Best Buy reports third quarter same-store sales fell 4.3 percent
Nov 20, 2012 (Star Tribune (Menafn - Minneapolis) - McClatchy-Tribune Information Services via COMTEX) --Best Buy CEO Hubert Joly told analysts Tuesday morning that the company's worse than expected third quarter results will not spill over to the key holiday shopping season and fiscal 2013.
The Richfield-based consumer electronics retailer said excluding restructuring costs, profits from continuing operations for the three months ended Nov. 1 fell 94 percent to 10 million, or three cents a share, compared to 173 million, or 47 cents a share during the same period a year ago.
The deterioration came from higher expenses and a 4.3 percent decline in sales at stores open for at least a year, a key measure for retail growth.
Best Buy stock fell about 1.30, or 9 percent, in mid-morning trading to 12.54.
But Joly said the company will not replicate its third quarter numbers going forward.
"We do not believe the rate of decline in the quarter can be extrapolated in any way," Joly said. "I know this will be a rough road. But we are confident we can enhance the performance of our current assets."
For one thing, Best Buy expects a strong lift from new product launches, including the release of Windows 8. The retailer carries 45 Windows 8 products exclusive to Best Buy, including 28 touch screens devices.

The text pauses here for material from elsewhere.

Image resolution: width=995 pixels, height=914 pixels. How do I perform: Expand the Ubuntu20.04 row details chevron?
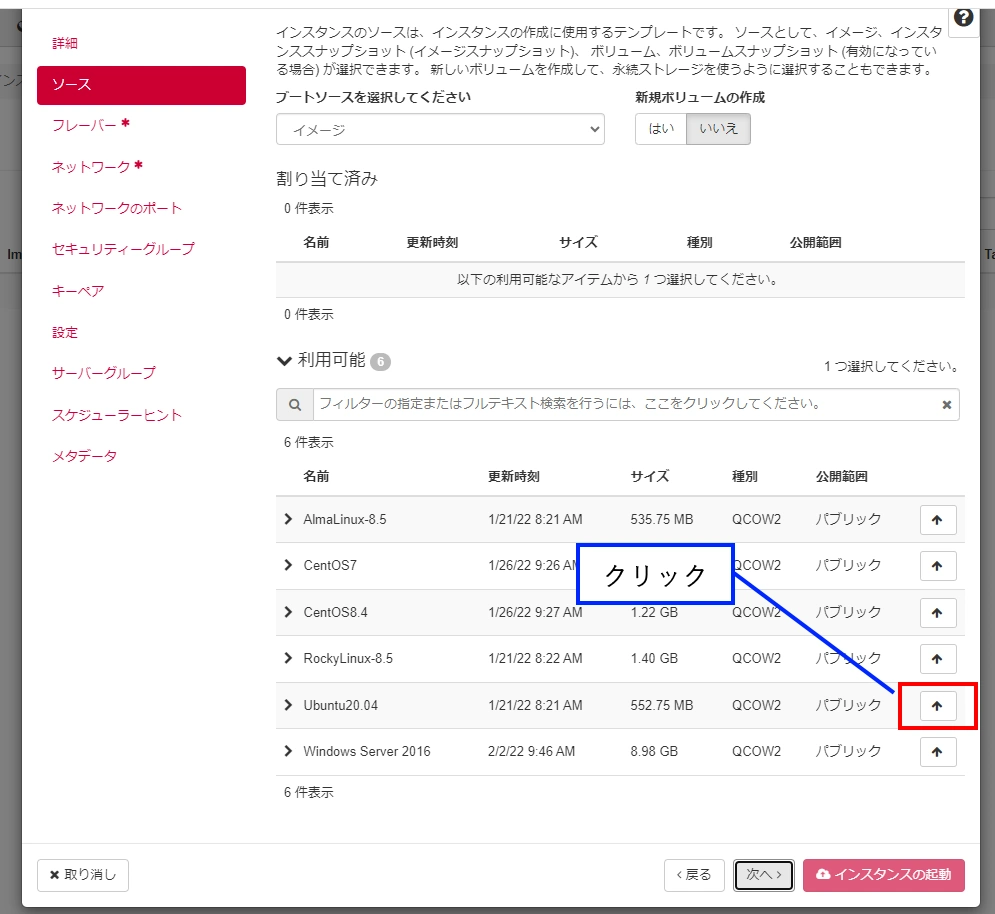pos(289,705)
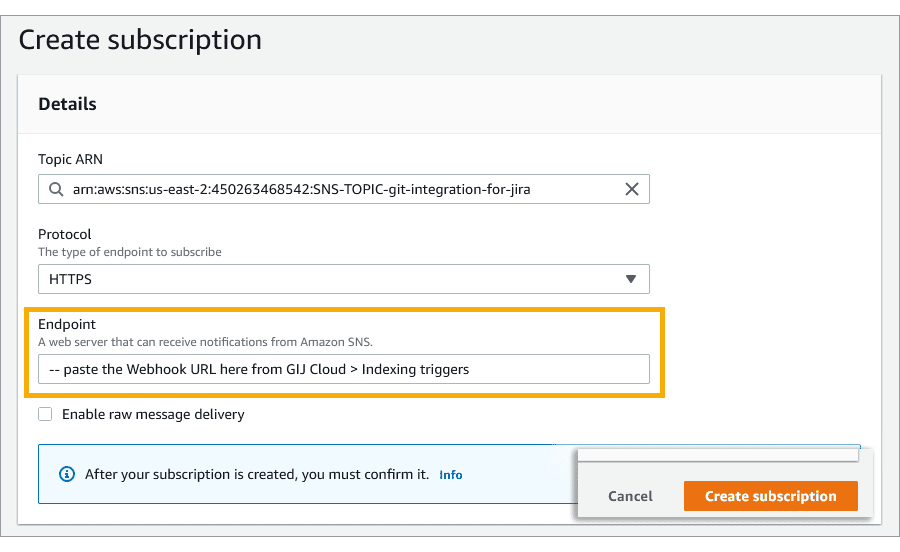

"It's something we fell good about going into the fourth quarter," said Mike Vitelli, the outgoing head of Best Buy's North American operations.
The company said they also invested heavily in retraining store employees, known as Blue Shirts, for the upcoming holiday season based on the model of its highly successful Best Buy Mobile format. The training, which is one reason for Best Buy's jump in expenses for the third quarter, will pay off in higher store-base sales, Vitelli said.
But the company's declining numbers still made some analysts nervous. For example, Best Buy significantly reduced its estimated free cash flow for fiscal 2013 to 850 million to 1.05 billion compared to its earlier estimate of 1.25 billion to 1.5 billion.
As a result, analysts speculated that Best Buy may need to suspend the dividend to preserve its cash.
Joly said the company has not yet made a decision about the dividend, except that it currently has "no intention" of suspending it.
However, "we will look carefully at our cash and investments," Joly said. "The use of capital will be a prudent one."